Diabetes 'consists of 5 distinct types'
2nd March 2018 – Diabetes can be separated into 5 different types, rather than just type 1 and type 2, according to a new study.
Scientists in Sweden and Finland say the discovery could be a first step towards individually tailored treatments.
Increasing rates of diabetes
Rates of diabetes are increasing worldwide. A recent analysis found that the number of people with diabetes in the UK had doubled in the past 20 years. It now affects 3.7 million people in the UK.

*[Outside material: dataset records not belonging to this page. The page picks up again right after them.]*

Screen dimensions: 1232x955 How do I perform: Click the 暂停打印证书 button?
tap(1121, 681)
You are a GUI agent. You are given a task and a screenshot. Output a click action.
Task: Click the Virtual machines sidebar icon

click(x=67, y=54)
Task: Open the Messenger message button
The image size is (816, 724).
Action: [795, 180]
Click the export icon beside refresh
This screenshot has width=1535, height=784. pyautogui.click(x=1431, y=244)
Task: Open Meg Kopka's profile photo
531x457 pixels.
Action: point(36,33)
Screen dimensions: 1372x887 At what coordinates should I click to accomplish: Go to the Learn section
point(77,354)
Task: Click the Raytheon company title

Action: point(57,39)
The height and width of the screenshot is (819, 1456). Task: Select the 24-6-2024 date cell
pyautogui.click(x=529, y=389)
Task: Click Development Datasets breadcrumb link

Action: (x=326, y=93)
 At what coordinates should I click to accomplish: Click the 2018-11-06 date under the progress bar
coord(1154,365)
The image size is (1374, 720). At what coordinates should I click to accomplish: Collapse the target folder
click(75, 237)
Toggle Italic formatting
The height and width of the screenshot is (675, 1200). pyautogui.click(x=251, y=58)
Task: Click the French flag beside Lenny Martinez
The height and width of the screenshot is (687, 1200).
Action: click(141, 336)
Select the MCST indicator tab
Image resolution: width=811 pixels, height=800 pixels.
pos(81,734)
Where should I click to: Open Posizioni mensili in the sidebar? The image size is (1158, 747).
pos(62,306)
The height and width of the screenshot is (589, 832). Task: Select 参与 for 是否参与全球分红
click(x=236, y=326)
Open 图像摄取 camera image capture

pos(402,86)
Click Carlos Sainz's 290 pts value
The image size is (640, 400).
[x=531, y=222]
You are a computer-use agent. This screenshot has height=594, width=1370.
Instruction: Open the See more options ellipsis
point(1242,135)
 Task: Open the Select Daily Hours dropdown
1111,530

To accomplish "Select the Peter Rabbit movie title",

Type 1 diabetes is an autoimmune disease. It is usually diagnosed in childhood and is caused by the body's immune system wrongly destroying cells in the pancreas that make insulin. Without insulin, the body is unable to regulate blood sugar levels.
Most people with diabetes – between 85% and 90% – have type 2 diabetes, in which the body does not produce enough insulin, or the insulin they have does not work properly. It is generally considered a 'lifestyle' disease, as excessive body fat can disrupt the workings of insulin.
Identifying 5 types of diabetes
The scientists from Lund University Diabetes Centre and Skåne University Hospital in Malmö, Sweden, and the Institute for Molecular Medicine, Helsinki, Finland, analysed 5 studies involving 14,775 adults from Sweden and Finland who had recently been diagnosed with diabetes.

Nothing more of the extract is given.